Par ailleurs, Bergevin n'aurait pu choisir une meilleure situation pour se sentir apprécié. Comme il s'en vient remplacer Bob Gainey et Pierre Gauthier, les partisans auraient été heureux de lui dérouler le tapis rouge si le Canadien ne l'avait pas fait avant eux.

On en sait encore peu sur lui, mais on imagine qu'il ne sera pas du genre à changer de trottoir pour éviter les journalistes. Comme tout bon directeur général, il ne dévoilera pas de grands secrets, mais il aura des réponses à offrir. Il serait également très étonnant que le département des communications l'incite à la prudence dans ses commentaires. Il parlera en son nom et il assumera ses propos.

Après son premier contact avec Montréal, on m'a demandé si le Canadien a déjà eu un directeur général aussi rigolo que Bergevin. Personnellement, j'en ai côtoyé sept. Aucun d'eux ne peut se comparer au patron nouvelle vague qui vient de s'asseoir dans ce fauteuil.

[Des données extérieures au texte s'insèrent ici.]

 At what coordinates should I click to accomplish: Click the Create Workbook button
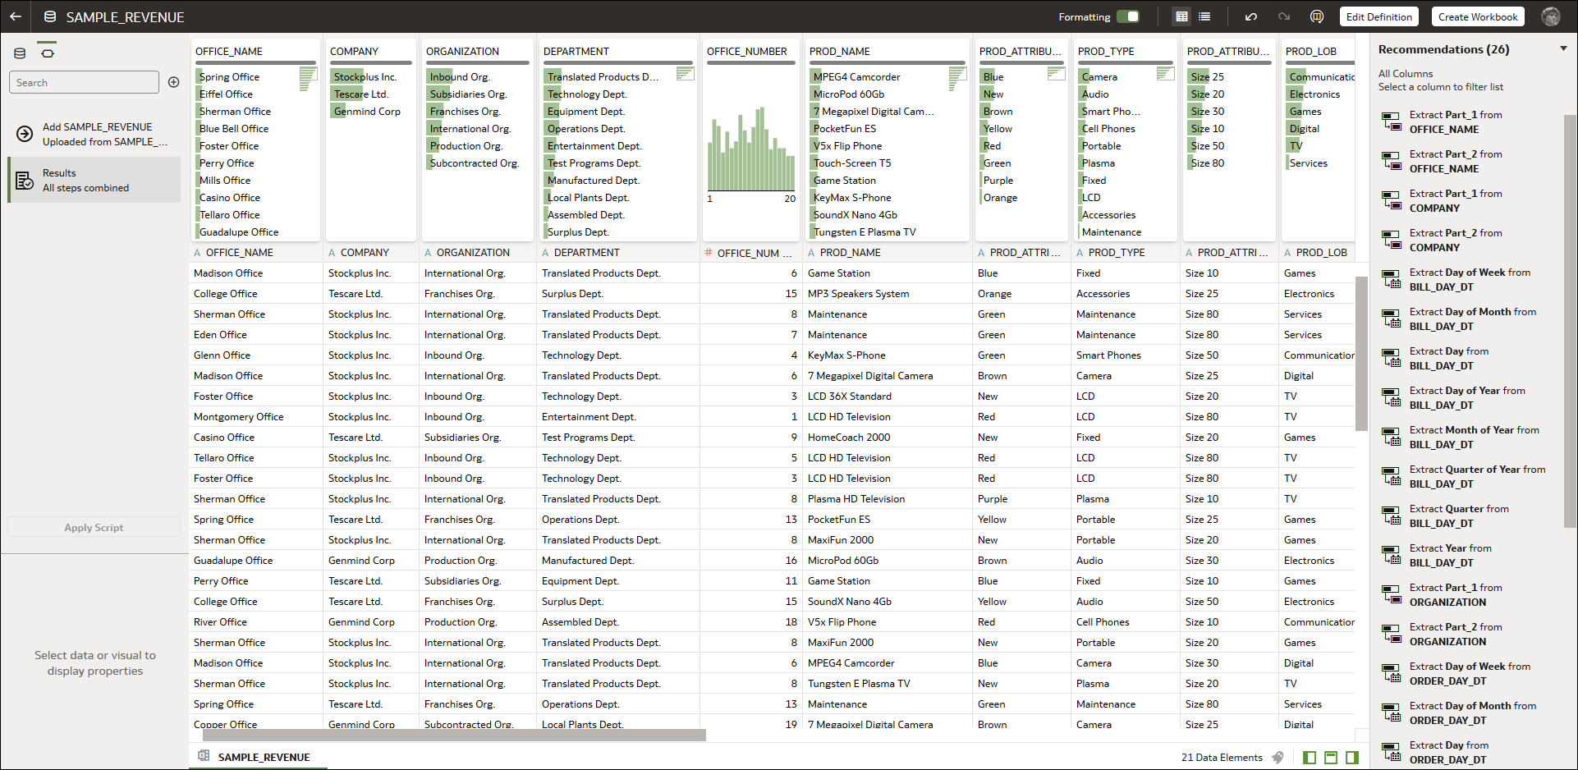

Le premier a été Sam Pollock. Son surnom de Godfather lui allait fort bien. Pas facile d'accès, impénétrable. Une énigme pour plusieurs. Trop fort pour ses homologues. Il ne fallait pas insister quand il se refermait comme une huître. C'était un stratège rusé qui poussait l'astuce jusqu'à retourner les appels des journalistes du beat une fois l'heure de tombée de leurs journaux bien expirée.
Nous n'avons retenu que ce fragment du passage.